- Chairman: Collective leadership
- Founded: 1981
- Dissolved: 1983
- Merger of: Communist Movement Revolutionary Communist League Ex-members of the Workers' Party Unified Communist Party of Spain Independents
- Headquarters: Cáceres
- Ideology: Communism Extremaduran regionalism Extremaduran nationalism Revolutionary socialism Feminism
- Local seats (1981-1983): 37 / 3,547
- Local seats (1983-1987): 17 / 3,550

Party flag

= Extremaduran Popular Bloc =

Extremaduran Popular Bloc (Spanish: Bloque Popular de Extremadura, BPEx) was a communist political coalition created in Extremadura in 1981 and dissolved in 1983.

==History==
BPEx was founded as a coalition of several political parties and movements in Extremadura, mainly the Communist Movement, the Revolutionary Communist League, the ex-members of the Workers' Party and the Unified Communist Party of Spain. The coalition was also supported by many independents of the social movements, like feminists and anti-militarists. Originally, the coalition "inherited" the 37 town councillors of the organizations which composed it.

The 13 of February 1983 the coalition called for a counter-demonstration against a right-wing anti-autonomist (called Bloque Cacereño Anti-Estatuto), being heavily repressed by the Spanish police.

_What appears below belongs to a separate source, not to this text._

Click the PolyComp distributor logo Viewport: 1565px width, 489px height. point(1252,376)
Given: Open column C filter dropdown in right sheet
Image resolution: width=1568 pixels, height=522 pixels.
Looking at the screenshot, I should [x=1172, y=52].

In the local elections of 1983 the BPEx gained 17 town councillors. Shortly after that, the coalition de facto dissolved, although in some towns, like Majadas de Tiétar (where they were governing), the coalition continued to exist as the Extremeñist Revolutionary Bloc.

==Ideology==
Ideologically they defined themselves as radical left "extremeñists revolutionaries", campaigning for an Statute of Autonomy for Extremadura.